Hierarchical Models

Hierarchical models (also called multilevel models or mixed-effects models) are statistical frameworks in which parameters are themselves treated as random variables drawn from a higher-level distribution, rather than as fixed unknown quantities to be estimated in isolation. The central insight is that observations within a group share information about the group-level distribution, and that this information can be pooled across groups to improve estimates — a process called partial pooling or shrinkage.

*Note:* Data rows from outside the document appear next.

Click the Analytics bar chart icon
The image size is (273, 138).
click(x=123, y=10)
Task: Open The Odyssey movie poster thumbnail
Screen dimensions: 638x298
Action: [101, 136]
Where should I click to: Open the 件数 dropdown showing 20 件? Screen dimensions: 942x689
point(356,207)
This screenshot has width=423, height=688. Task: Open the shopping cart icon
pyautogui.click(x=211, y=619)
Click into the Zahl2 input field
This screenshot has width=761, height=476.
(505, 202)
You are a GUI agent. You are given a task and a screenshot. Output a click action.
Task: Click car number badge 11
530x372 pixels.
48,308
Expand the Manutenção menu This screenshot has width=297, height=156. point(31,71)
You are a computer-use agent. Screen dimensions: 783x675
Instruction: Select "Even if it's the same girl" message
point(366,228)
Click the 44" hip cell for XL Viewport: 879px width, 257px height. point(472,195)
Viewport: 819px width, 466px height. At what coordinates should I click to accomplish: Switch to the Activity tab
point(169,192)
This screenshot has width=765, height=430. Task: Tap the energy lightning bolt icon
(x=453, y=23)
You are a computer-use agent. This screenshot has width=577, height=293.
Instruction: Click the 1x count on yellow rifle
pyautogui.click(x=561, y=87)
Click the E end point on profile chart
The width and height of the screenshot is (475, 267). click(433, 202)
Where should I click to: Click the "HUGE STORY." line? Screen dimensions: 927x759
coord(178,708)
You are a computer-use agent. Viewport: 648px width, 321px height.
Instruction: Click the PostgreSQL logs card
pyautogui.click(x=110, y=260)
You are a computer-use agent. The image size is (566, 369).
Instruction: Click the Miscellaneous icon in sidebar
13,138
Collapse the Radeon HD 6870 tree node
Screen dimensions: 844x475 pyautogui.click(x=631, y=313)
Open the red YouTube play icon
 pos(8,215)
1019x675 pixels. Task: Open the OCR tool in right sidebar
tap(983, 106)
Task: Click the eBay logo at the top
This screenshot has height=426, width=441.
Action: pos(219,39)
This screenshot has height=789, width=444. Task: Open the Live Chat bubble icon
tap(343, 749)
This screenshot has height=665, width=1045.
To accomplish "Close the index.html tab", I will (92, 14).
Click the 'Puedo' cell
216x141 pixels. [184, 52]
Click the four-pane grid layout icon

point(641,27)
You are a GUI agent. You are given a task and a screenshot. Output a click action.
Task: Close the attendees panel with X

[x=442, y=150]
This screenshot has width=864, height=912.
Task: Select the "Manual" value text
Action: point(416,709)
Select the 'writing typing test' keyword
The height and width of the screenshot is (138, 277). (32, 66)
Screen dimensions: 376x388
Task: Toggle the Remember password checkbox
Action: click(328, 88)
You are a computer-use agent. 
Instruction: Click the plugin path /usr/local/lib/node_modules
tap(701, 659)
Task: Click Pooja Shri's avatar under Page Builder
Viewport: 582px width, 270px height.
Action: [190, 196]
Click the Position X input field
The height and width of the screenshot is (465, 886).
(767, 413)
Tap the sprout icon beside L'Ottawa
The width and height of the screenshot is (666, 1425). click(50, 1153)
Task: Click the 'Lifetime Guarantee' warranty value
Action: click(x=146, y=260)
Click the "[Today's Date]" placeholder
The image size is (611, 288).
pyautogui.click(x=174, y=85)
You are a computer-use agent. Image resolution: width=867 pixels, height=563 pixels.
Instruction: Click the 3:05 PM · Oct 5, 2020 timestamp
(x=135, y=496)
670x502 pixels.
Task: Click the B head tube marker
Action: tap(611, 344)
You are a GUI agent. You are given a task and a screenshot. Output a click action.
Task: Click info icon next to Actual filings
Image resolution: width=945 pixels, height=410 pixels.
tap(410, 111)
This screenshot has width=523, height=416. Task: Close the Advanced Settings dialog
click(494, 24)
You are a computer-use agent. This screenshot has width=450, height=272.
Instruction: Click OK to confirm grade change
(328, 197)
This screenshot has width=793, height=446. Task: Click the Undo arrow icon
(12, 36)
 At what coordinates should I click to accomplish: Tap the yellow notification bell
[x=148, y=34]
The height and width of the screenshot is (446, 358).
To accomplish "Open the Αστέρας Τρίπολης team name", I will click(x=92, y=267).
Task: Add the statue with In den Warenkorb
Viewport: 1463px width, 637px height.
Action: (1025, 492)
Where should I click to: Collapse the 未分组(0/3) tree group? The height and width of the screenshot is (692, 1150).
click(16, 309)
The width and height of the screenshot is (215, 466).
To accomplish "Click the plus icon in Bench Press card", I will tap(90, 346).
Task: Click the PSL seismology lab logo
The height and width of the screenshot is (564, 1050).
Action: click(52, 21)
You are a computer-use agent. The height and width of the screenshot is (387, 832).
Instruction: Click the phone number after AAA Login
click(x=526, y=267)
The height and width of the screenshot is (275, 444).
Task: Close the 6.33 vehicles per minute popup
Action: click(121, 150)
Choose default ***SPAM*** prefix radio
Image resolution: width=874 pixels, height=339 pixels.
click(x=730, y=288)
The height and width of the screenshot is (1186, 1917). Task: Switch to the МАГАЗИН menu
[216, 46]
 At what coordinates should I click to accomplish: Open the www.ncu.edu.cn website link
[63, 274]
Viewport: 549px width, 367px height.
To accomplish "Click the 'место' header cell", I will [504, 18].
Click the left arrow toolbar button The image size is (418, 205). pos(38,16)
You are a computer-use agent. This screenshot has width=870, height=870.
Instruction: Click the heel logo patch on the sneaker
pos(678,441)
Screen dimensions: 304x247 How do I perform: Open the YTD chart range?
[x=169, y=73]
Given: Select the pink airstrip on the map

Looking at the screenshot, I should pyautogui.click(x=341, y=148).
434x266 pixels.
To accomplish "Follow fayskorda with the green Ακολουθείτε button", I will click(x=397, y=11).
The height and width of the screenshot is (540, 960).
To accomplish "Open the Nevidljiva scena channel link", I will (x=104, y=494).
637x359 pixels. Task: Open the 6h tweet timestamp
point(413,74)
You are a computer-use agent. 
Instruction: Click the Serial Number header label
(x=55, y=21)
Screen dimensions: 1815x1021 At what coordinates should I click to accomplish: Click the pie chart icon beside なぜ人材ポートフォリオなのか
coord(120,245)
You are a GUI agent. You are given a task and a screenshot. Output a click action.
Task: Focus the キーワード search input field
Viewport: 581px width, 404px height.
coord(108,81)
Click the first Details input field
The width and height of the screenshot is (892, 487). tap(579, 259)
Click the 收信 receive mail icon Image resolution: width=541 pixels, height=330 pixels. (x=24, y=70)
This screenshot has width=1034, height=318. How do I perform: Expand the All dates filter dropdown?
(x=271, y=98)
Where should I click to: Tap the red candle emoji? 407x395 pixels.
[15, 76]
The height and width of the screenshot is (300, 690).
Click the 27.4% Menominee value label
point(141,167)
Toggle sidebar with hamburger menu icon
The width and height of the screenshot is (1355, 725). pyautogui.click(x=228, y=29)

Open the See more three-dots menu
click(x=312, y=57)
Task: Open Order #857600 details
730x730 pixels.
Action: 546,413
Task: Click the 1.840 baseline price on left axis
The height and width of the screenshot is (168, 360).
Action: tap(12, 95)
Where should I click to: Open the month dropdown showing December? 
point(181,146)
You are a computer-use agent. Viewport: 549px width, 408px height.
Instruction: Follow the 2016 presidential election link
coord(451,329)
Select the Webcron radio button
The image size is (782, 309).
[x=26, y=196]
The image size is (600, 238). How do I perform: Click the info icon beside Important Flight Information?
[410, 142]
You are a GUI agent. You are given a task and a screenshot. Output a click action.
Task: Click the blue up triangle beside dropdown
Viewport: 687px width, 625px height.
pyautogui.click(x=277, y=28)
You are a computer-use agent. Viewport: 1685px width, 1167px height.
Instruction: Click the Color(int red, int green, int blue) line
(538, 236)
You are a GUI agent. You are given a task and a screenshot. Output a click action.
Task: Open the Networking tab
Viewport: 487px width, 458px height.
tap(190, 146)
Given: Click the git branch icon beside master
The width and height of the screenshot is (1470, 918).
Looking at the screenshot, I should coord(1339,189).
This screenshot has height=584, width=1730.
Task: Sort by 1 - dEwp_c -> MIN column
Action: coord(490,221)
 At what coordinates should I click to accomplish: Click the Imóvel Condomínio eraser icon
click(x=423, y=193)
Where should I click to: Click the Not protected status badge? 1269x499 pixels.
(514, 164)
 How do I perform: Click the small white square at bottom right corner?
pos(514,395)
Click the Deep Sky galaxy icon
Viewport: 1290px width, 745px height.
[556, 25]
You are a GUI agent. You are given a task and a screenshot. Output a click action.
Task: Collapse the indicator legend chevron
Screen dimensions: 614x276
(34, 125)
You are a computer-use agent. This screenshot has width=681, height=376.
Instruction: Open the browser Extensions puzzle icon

A classic example: estimating the effectiveness of a medical treatment across many hospitals. A non-hierarchical approach either treats each hospital separately (no pooling — ignores shared information) or combines all hospitals into one estimate (complete pooling — ignores hospital-level variation). Hierarchical models do neither: they let hospitals share information via a common prior on hospital-level parameters, estimated from the data itself.

This makes hierarchical models a natural implementation of empirical Bayesian inference: the higher-level distribution acts as a data-derived prior on lower-level parameters. The prior is not assumed from first principles but estimated from the observed variation across groups, then used to regularize individual estimates. Hospitals with limited data are pulled toward the grand mean; hospitals with extensive data are allowed to differ.

Hierarchical models are now standard in cognitive science, educational research, ecology, and clinical trial design. Their spread has been limited primarily by computational complexity and the misinterpretation of random effects as nuisance terms to be controlled for rather than as informative structure about variation in the population.